Si me preguntan a donde quiero ir, lo que puedo responder es: donde la vida me lleve, porque sé que siempre me querrá llevar hacia la felicidad, eso si yo se lo permito.

He pasado meses buscando, indagando, intentando llegar a lo más profundo de mí misma para obtener respuestas, para adquirir conocimiento y una verdad que no soy capaz de comprender sola. Y sin duda he rozado el fondo, he visto aquel lugar inhóspito que existe en mi cuerpo, bajo la piel, las entrañas y el alma… Y he comenzado el camino inverso, porque he cambiado, porque he visto lo desconocido y he comprendido desde dentro hacia fuera lo que mi vida necesita.

Poner un límite no es fácil, y si naciste con la armadura puesta es muy difícil saber cuando no hay que luchar más, cuando tu lucha tiene que cambiar de rumbo o simplemente, dejar descansar al enemigo que, finalmente, eras tú misma.

La vida es así de sabia, la ley de la naturaleza llega porque es su misión, su verdad y como sea te envía señales, hasta que las puedas ver.
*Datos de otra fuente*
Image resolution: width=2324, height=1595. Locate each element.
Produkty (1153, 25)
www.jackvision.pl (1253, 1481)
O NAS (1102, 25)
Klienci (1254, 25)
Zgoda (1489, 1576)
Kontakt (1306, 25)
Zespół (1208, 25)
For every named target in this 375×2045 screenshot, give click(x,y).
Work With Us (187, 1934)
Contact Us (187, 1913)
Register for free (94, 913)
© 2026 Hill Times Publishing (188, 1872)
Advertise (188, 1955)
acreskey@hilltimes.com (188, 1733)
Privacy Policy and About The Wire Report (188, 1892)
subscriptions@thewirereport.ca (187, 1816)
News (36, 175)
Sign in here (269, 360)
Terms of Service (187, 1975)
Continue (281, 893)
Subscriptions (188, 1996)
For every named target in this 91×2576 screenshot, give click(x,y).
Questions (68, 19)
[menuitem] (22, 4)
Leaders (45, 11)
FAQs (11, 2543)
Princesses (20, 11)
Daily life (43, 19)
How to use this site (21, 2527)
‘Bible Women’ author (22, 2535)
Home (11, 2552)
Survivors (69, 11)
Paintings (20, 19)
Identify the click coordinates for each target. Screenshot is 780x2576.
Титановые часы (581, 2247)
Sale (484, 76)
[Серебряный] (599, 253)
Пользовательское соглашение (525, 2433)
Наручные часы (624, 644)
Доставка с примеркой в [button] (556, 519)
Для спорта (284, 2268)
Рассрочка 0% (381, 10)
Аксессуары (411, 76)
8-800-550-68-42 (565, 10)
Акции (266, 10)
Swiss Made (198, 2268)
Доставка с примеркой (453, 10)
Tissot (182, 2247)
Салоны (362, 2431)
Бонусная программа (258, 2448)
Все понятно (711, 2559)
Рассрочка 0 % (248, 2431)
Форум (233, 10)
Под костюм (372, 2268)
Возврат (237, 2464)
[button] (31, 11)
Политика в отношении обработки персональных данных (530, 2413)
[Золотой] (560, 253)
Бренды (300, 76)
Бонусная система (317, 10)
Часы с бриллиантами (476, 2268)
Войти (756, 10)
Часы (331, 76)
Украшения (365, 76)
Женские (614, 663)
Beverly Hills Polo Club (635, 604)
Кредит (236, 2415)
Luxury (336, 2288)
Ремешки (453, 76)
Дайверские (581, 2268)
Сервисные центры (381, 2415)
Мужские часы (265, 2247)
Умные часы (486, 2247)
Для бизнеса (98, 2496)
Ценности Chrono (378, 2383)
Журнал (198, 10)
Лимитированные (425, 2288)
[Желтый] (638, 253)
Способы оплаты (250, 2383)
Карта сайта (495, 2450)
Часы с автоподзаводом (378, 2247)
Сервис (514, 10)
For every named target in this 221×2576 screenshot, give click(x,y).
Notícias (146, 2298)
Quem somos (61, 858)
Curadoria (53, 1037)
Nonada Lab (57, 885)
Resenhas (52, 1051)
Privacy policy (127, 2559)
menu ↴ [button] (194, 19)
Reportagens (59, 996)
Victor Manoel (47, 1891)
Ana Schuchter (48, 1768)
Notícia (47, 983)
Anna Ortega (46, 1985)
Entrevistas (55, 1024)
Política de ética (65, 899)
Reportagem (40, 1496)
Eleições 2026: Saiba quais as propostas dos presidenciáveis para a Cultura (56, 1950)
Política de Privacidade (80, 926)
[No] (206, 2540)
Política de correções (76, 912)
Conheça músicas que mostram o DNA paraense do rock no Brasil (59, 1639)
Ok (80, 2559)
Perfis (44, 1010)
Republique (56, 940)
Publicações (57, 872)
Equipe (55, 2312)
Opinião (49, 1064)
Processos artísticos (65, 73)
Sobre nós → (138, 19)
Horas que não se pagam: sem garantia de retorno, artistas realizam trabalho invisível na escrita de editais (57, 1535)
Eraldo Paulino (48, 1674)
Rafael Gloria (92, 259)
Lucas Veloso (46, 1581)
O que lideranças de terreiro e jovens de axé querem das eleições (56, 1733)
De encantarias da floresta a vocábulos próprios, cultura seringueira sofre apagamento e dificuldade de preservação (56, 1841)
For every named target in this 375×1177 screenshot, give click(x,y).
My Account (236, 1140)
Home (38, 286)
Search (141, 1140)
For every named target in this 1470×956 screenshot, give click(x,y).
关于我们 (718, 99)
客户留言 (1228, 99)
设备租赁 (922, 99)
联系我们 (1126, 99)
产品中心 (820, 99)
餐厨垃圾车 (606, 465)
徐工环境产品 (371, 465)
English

A veces el límite no lo pone una sino el cuerpo y su infinita capacidad de hablar, el punto es que cuando te escuchas, se abre un cielo jamás explorado y comienzas por fin a sonreír sin culpa.

Creo que no estoy tan errada, ustedes tampoco tienen mucho que perder si no se lanzan y disfrutan el saltar… ahora es cuando, salta, grita, goza y disfruta, que ¡esta es la vida!